____ Records for processing

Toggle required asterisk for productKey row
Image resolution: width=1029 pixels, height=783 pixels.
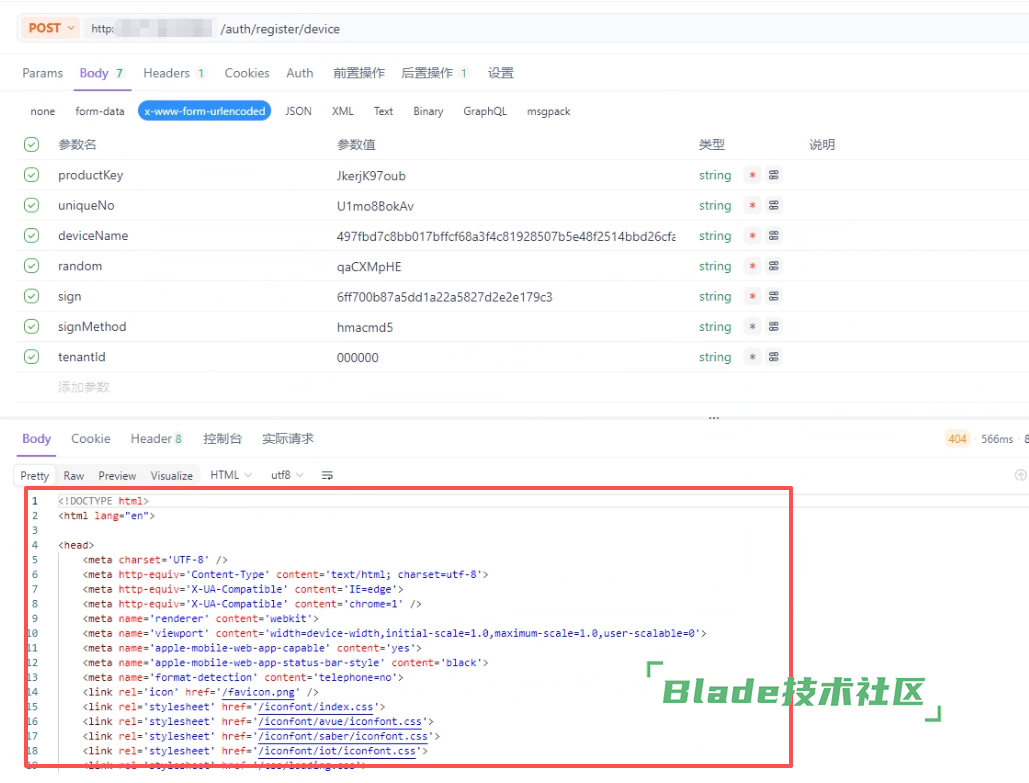752,175
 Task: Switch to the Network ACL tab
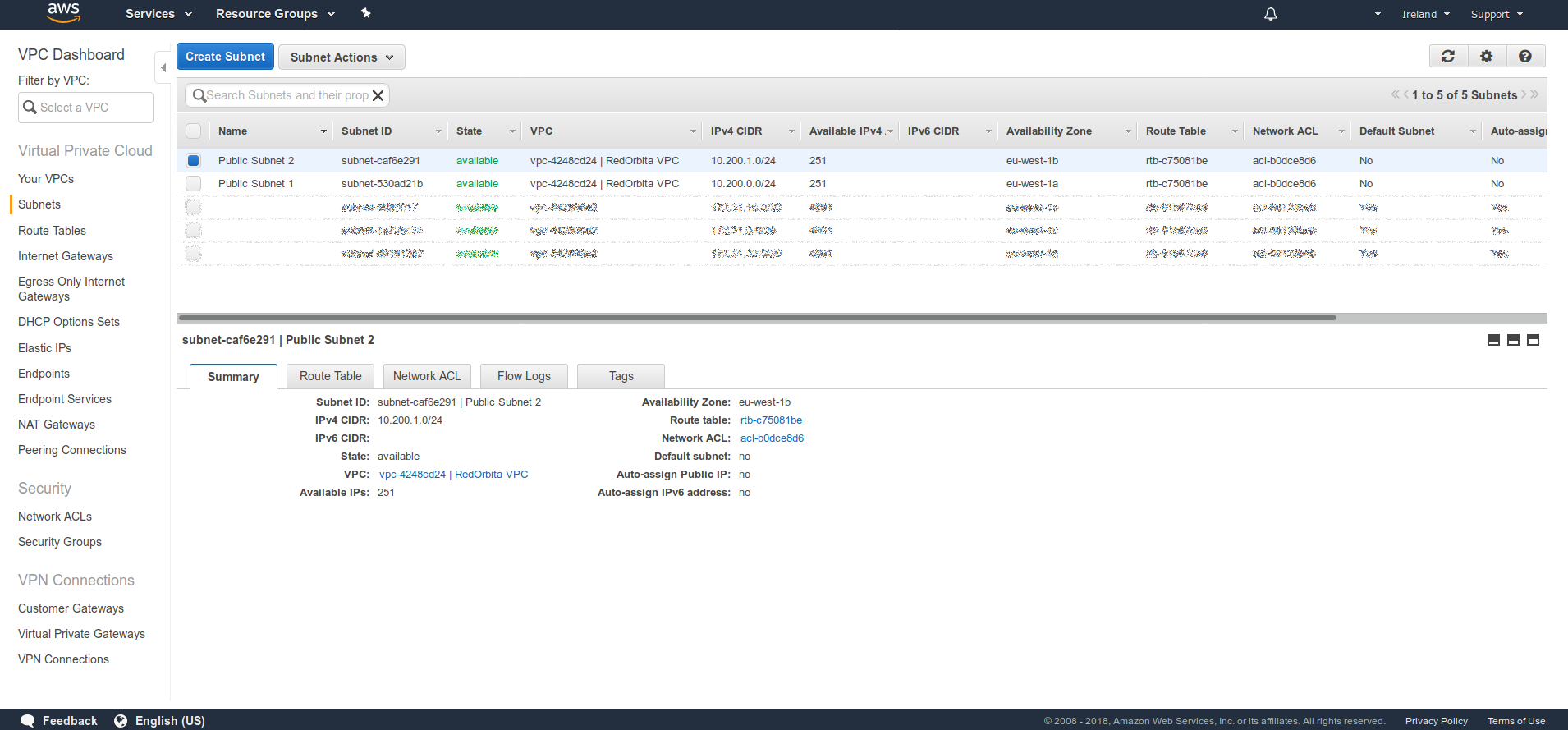(427, 376)
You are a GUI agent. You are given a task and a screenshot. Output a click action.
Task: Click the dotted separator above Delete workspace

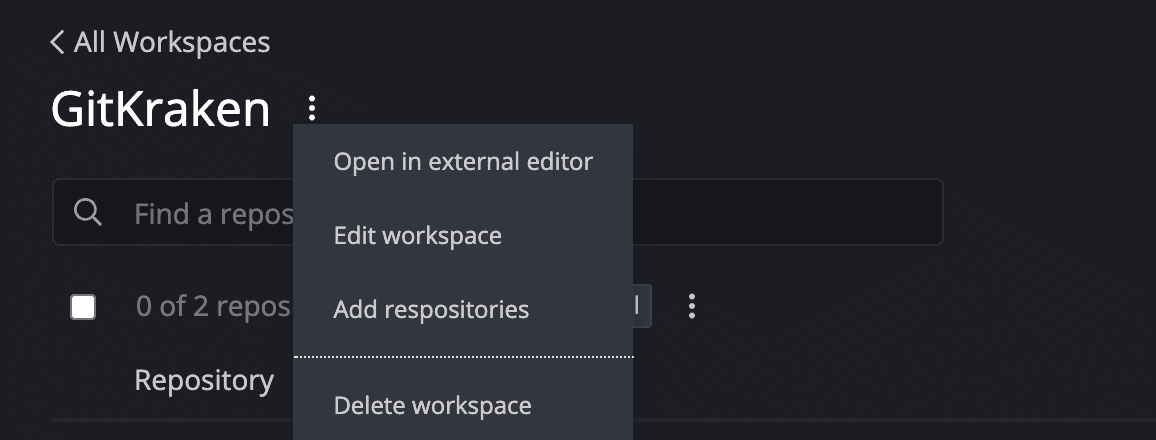[x=463, y=357]
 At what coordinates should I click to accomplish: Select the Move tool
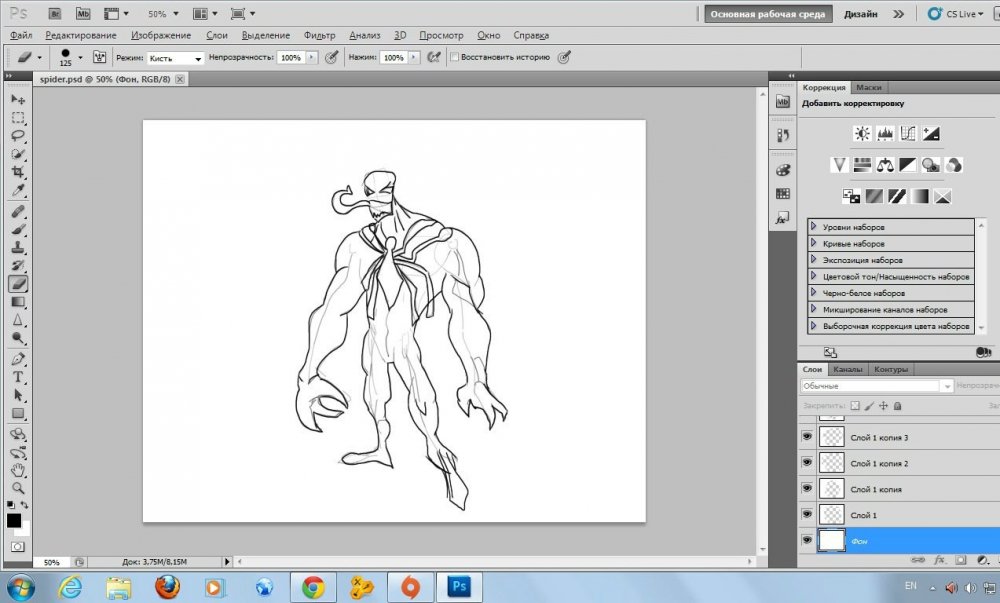[18, 100]
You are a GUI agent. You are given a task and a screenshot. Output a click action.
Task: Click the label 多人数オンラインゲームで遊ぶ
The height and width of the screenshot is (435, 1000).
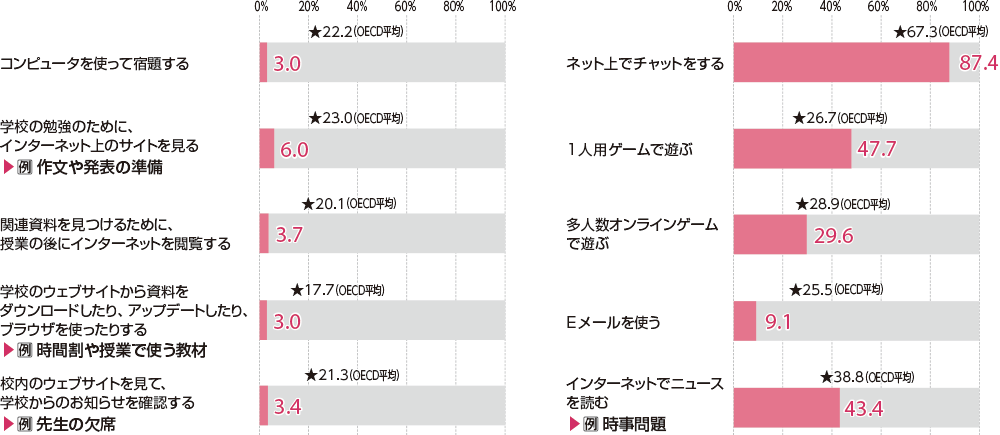642,235
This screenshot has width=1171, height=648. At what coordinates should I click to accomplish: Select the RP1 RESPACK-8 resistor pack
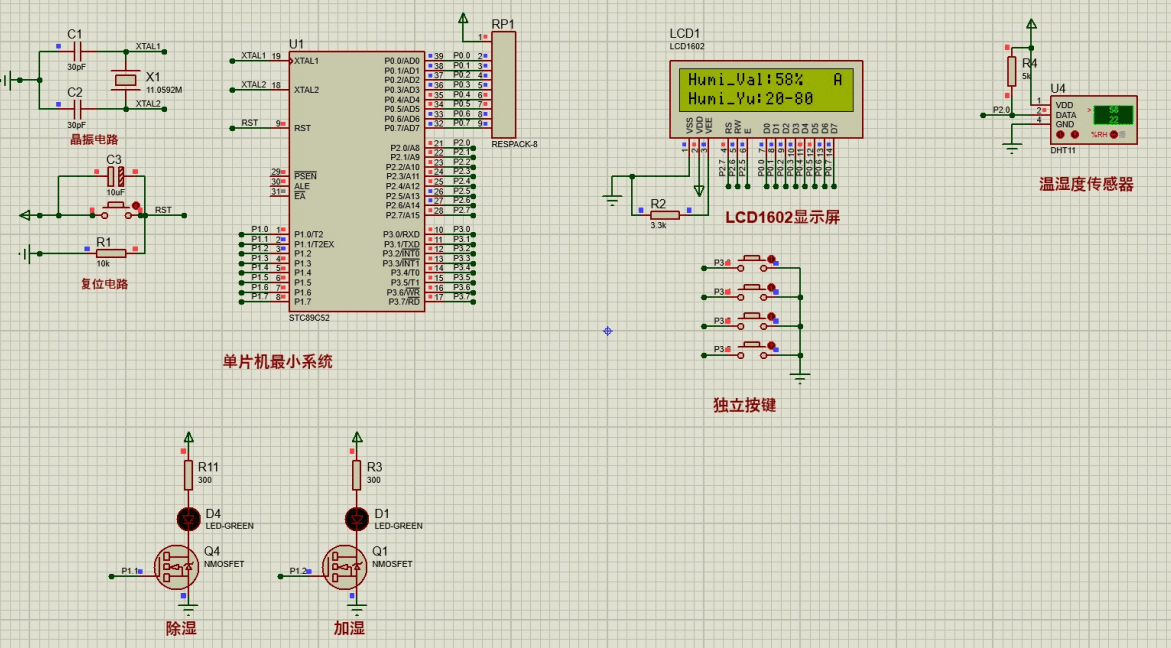[x=503, y=85]
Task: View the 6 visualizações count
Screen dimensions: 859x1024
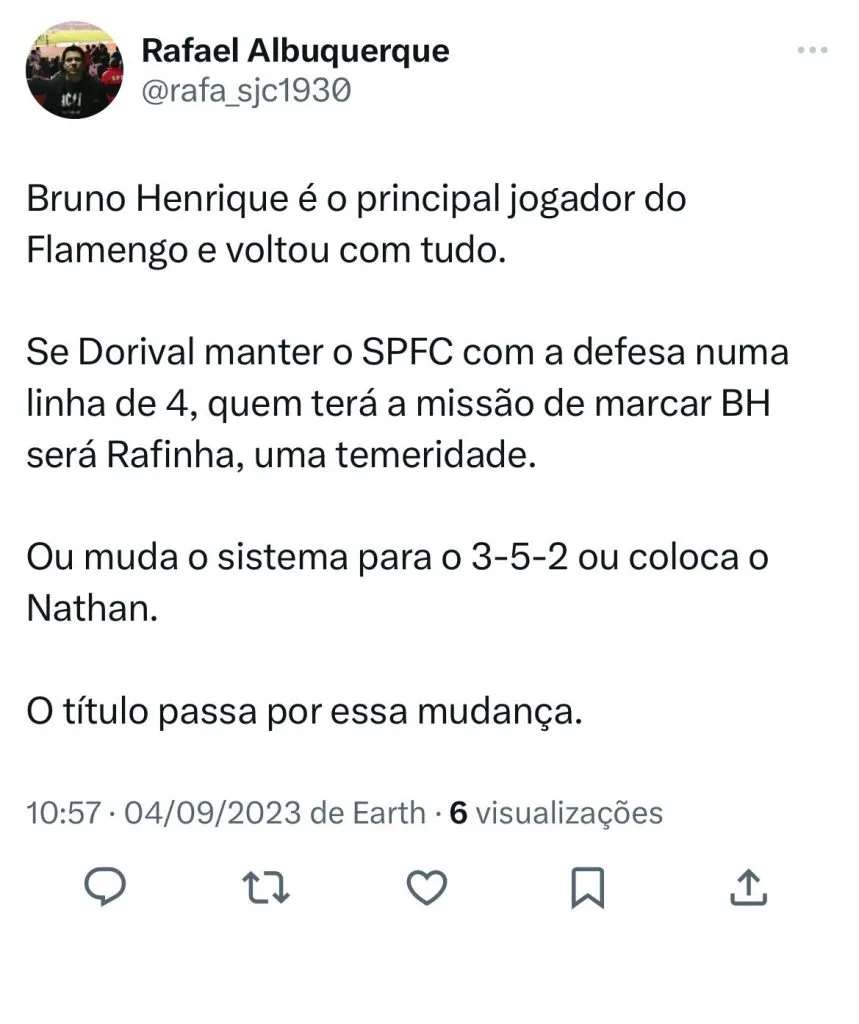Action: [556, 813]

________

▶ _Brief_:
Could you write out the whole listing exactly, skipping every picture?

▶ _Answer to the problem_:
Toggle required asterisk for productKey row
Image resolution: width=1029 pixels, height=783 pixels.
752,175
 Task: Switch to the Network ACL tab
(427, 376)
You are a GUI agent. You are given a task and a screenshot. Output a click action.
Task: Click the dotted separator above Delete workspace

[x=463, y=357]
 At what coordinates should I click to accomplish: Select the Move tool
[18, 100]
You are a GUI agent. You are given a task and a screenshot. Output a click action.
Task: Click the label 多人数オンラインゲームで遊ぶ
The height and width of the screenshot is (435, 1000).
642,235
This screenshot has width=1171, height=648. At what coordinates should I click to accomplish: Select the RP1 RESPACK-8 resistor pack
[x=503, y=85]
Task: View the 6 visualizações count
Screen dimensions: 859x1024
Action: [556, 813]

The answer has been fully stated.